Tak Mau Balik, Ya, Silakan!

Bedasarkan laporan Badan Urusan Pengungsi Perserikatan Bangsa-Bangsa (UNHCR), jumlah pengungsi politik asal Aceh di Malaysia mencapai 20.000 orang. Ini angka sebelum penandatanganan perjanjian damai antara Pemerintah Indonesia dan Gerakan Aceh Merdeka (GAM) di Helsinki, Finlandia, 15 Agustus 2005.

Pasca-penandatanganan itu, UNHCR memastikan bahwa jumlah pengungsi karena politik berkurang. "Banyak pengungsi asal Aceh ini kembali ke Aceh dan sebagian memperoleh izin tinggal di Malaysia," kata Volker Tuerk, Kepala Perwakilan UNHCR Malaysia. Ia menyatakan, kini UNHCR tak aktif lagi mengurusi populasi para pengungsi setelah ada kesepakatan damai RI-GAM.

Tugas dan Latihan |
a. Tolong terjemahkan kalimat dari teks tentang pengungsi Aceh ini ke dalam bahasa Inggris: "Bedasarkan laporan Badan Urusan Pengungsi Perserikatan Bangsa-Bangsa (UNHCR), jumlah pengungsi politik asal Aceh di Malaysia mencapai 20.000 orang."
b. Menurut teks tentang pengungsi Aceh, di kota mana perjanjian damai antara Pemerintah Indonesia dan GAM ditandatangani?
Daftar berikut tidak dipakai dalam pengerjaan apa pun.

Daftar yang Diberikan |
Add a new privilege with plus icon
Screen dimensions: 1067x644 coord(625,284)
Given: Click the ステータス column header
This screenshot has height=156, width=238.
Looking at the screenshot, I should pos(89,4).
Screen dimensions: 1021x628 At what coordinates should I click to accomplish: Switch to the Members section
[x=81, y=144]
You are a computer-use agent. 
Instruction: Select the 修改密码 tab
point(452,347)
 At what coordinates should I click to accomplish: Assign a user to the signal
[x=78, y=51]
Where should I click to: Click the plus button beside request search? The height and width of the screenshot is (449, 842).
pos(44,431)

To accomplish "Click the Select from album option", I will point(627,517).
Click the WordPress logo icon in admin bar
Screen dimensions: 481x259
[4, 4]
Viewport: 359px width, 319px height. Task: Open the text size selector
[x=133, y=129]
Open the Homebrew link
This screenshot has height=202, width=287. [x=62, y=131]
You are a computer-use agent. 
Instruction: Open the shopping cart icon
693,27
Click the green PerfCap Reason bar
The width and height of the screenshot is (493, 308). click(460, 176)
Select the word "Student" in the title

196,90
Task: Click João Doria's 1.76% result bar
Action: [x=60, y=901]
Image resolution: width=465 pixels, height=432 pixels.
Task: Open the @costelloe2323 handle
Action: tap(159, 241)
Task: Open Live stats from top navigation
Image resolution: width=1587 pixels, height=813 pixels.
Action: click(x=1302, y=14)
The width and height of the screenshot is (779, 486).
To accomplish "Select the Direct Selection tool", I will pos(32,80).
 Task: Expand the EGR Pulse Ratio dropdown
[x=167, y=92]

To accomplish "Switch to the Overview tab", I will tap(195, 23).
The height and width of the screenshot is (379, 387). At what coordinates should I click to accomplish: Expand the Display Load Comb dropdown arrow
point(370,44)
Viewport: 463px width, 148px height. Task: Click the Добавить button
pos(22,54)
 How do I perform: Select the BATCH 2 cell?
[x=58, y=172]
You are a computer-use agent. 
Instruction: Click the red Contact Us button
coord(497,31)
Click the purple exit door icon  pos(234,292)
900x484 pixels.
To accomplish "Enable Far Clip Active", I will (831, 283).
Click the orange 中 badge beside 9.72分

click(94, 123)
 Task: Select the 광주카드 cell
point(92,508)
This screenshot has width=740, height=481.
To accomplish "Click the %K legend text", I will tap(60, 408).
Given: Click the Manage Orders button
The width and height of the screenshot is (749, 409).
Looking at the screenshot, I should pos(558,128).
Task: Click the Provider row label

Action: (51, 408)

Pembahasan Jawaban |
a. According to a report by the United Nations refugee agency (UNHCR), the number of political refugees from Aceh in Malaysia reached 20,000 people.

b. Di Helsinki, Finlandia.